DATASET
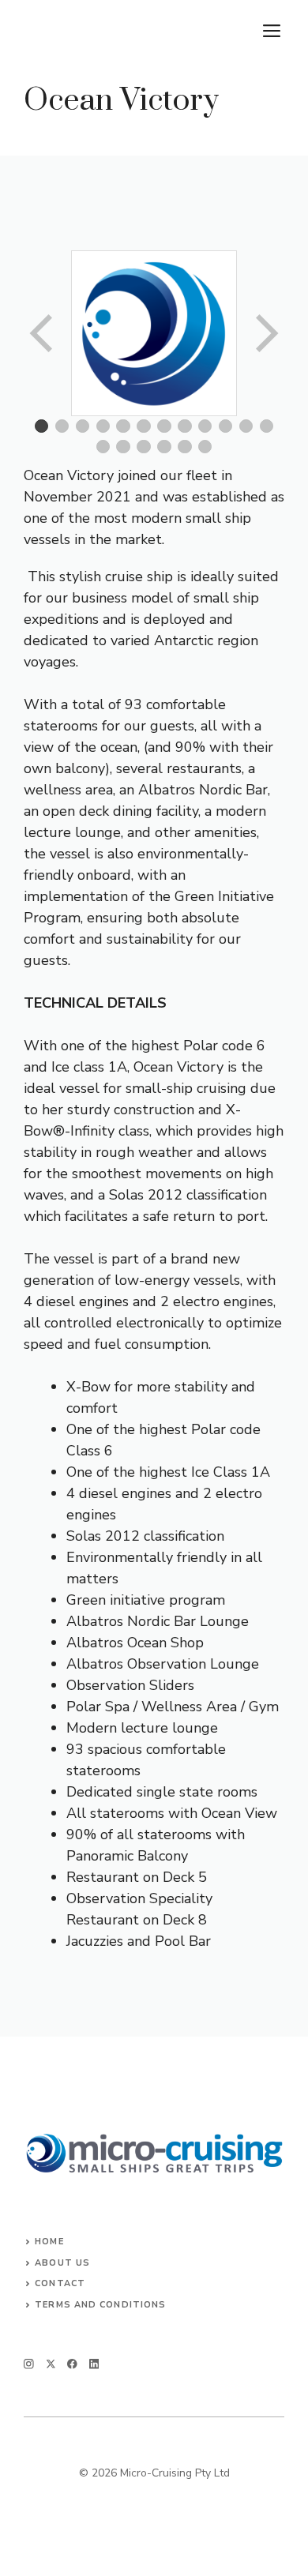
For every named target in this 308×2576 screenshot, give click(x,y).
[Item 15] (144, 447)
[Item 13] (103, 447)
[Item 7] (164, 426)
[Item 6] (144, 426)
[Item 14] (123, 447)
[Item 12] (267, 426)
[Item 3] (83, 426)
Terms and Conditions (100, 2305)
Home (49, 2241)
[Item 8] (185, 426)
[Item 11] (246, 426)
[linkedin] (94, 2364)
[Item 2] (62, 426)
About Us (62, 2263)
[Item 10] (226, 426)
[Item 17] (185, 447)
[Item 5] (123, 426)
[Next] (265, 333)
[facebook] (72, 2364)
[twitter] (51, 2364)
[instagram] (29, 2364)
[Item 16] (164, 447)
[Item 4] (103, 426)
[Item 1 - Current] (42, 426)
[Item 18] (205, 447)
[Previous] (43, 333)
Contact (60, 2283)
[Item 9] (205, 426)
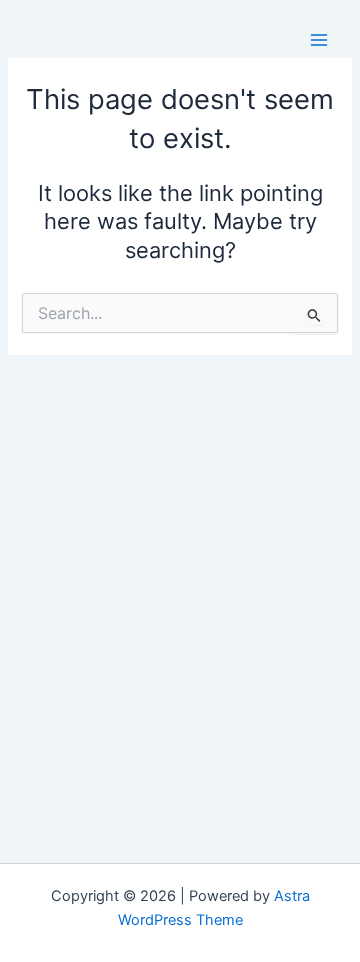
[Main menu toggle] (319, 40)
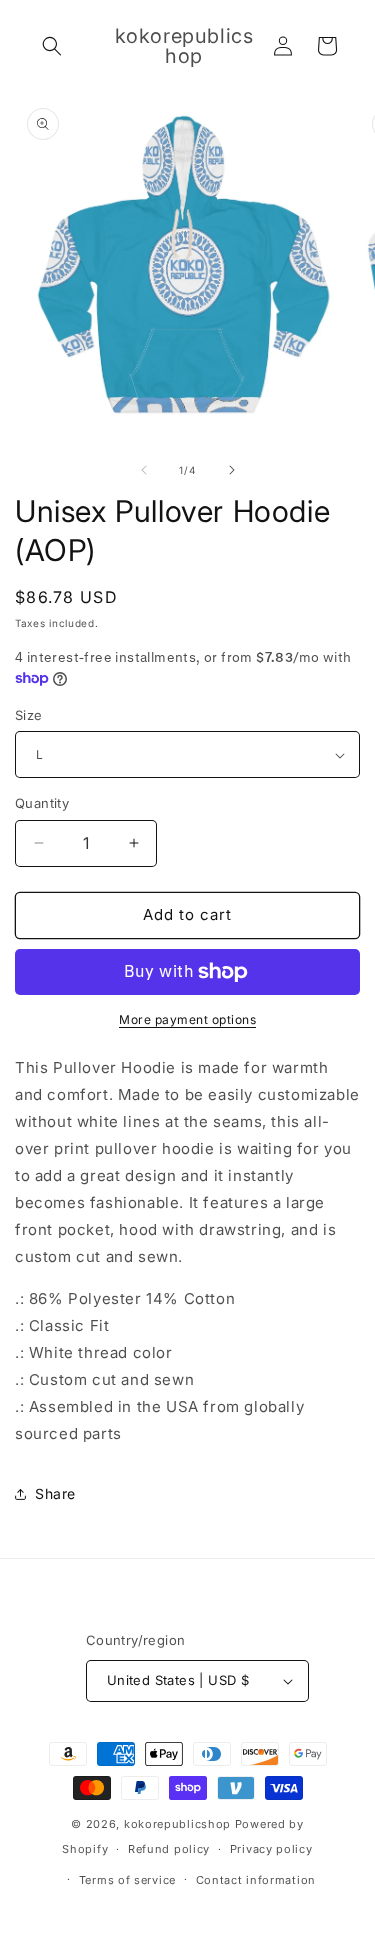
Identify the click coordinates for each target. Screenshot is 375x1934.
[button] (52, 46)
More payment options (187, 1019)
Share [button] (55, 1493)
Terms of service (127, 1880)
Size (29, 715)
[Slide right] (232, 470)
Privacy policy (271, 1849)
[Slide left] (144, 470)
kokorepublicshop (177, 1824)
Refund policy (169, 1849)
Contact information (256, 1880)
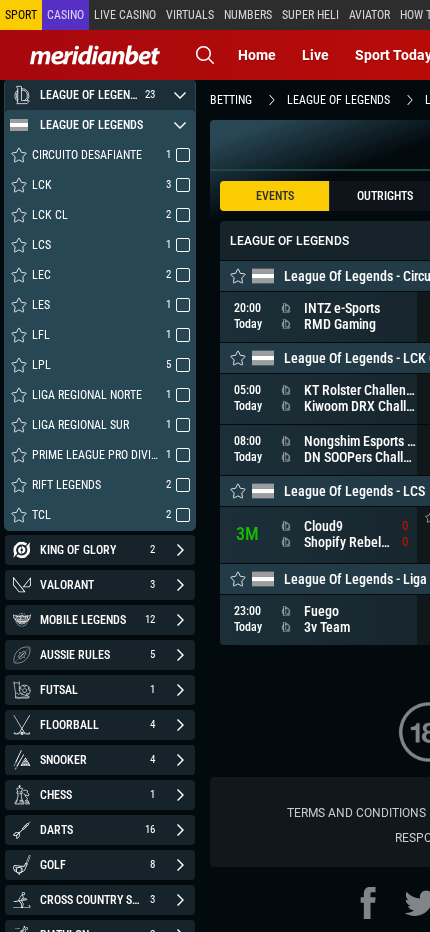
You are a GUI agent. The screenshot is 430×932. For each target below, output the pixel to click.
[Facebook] (368, 903)
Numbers (248, 15)
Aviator (369, 15)
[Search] (205, 55)
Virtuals (190, 15)
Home (257, 55)
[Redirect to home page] (95, 55)
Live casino (125, 15)
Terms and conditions (356, 813)
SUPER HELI (310, 15)
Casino (65, 15)
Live (315, 55)
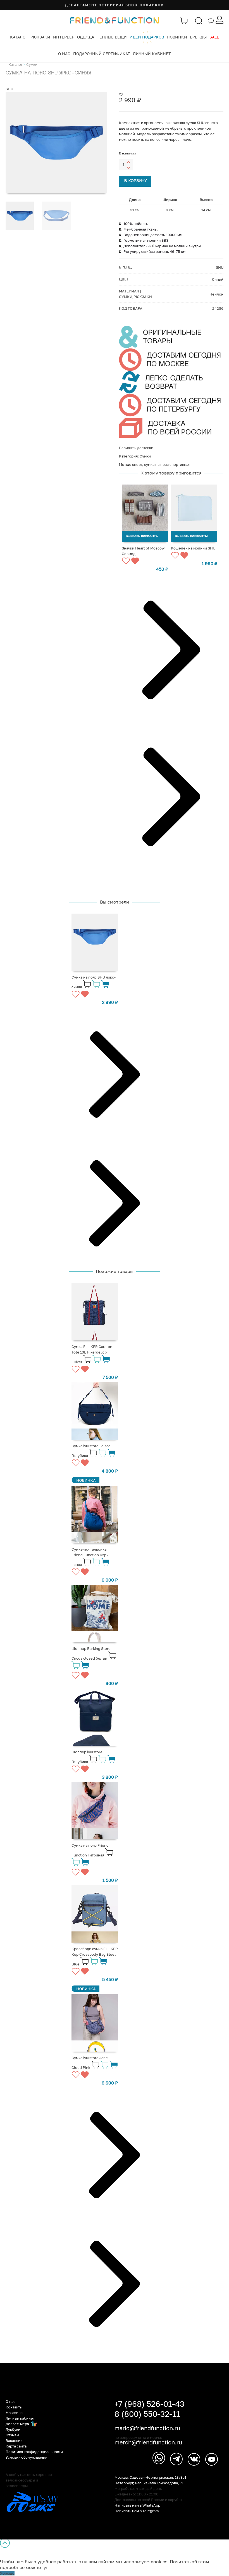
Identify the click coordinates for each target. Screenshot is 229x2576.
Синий (217, 279)
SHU (9, 89)
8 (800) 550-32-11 (147, 2413)
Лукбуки (13, 2429)
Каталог (19, 37)
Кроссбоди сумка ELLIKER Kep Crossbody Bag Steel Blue (94, 1956)
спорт (137, 464)
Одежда (85, 37)
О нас (64, 53)
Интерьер (63, 37)
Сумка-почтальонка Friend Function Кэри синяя (90, 1557)
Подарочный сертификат (101, 53)
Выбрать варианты (142, 536)
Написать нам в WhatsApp (137, 2505)
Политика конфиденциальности (34, 2451)
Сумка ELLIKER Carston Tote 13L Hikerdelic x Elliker (91, 1354)
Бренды (198, 37)
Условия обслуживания (26, 2457)
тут (44, 2567)
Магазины (14, 2412)
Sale (214, 37)
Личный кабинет (152, 53)
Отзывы (12, 2435)
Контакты (14, 2407)
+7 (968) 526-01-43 (149, 2403)
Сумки (31, 64)
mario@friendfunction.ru (147, 2428)
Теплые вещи (112, 37)
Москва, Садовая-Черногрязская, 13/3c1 (150, 2477)
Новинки (177, 37)
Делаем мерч (18, 2424)
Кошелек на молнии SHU (193, 548)
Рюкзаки (40, 37)
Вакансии (14, 2440)
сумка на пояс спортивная (167, 464)
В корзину (135, 181)
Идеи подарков (147, 37)
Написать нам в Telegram (137, 2511)
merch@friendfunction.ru (148, 2442)
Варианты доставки (136, 448)
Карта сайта (16, 2446)
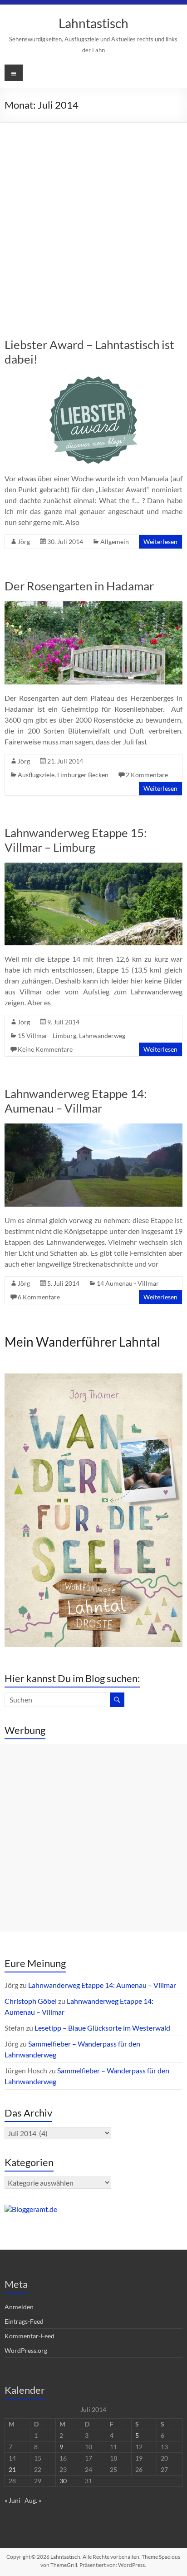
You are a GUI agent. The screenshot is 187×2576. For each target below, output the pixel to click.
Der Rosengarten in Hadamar (79, 586)
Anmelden (19, 2307)
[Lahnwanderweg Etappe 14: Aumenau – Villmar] (93, 1127)
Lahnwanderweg (102, 1035)
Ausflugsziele (36, 775)
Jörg (24, 541)
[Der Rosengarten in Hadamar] (93, 605)
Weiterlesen (160, 541)
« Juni (12, 2500)
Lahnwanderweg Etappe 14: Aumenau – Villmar (76, 1100)
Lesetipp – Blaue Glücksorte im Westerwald (102, 2027)
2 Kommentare (147, 775)
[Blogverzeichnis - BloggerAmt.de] (31, 2209)
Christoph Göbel (31, 2001)
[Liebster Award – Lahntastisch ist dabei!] (93, 378)
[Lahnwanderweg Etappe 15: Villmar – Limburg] (93, 867)
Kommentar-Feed (29, 2336)
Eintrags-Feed (24, 2321)
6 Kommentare (39, 1297)
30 (63, 2481)
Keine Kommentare (45, 1049)
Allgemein (114, 541)
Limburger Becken (82, 775)
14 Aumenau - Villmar (128, 1283)
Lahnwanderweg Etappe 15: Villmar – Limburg (76, 839)
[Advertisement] (93, 221)
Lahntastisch (93, 23)
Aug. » (33, 2500)
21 (12, 2469)
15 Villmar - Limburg (47, 1035)
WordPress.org (26, 2350)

REQUIRED ACTION
Starting with the first line of the material above and ending with the line that holds "More payment options (187, 1019)", write out those lines exactly, without pictures.

OUTPUT FOR THIS TASK
For every named target in this 308×2576 screenshot, give click(x,y).
[Item 15] (144, 447)
[Item 13] (103, 447)
[Item 7] (164, 426)
[Item 6] (144, 426)
[Item 14] (123, 447)
[Item 12] (267, 426)
[Item 3] (83, 426)
Terms and Conditions (100, 2305)
Home (49, 2241)
[Item 8] (185, 426)
[Item 11] (246, 426)
[linkedin] (94, 2364)
[Item 2] (62, 426)
About Us (62, 2263)
[Item 10] (226, 426)
[Item 17] (185, 447)
[Item 5] (123, 426)
[Next] (265, 333)
[facebook] (72, 2364)
[twitter] (51, 2364)
[instagram] (29, 2364)
[Item 16] (164, 447)
[Item 4] (103, 426)
[Item 1 - Current] (42, 426)
[Item 18] (205, 447)
[Previous] (43, 333)
Contact (60, 2283)
[Item 9] (205, 426)
[Main menu toggle] (319, 40)
Identify the click coordinates for each target. Screenshot is 375x1934.
[button] (52, 46)
More payment options (187, 1019)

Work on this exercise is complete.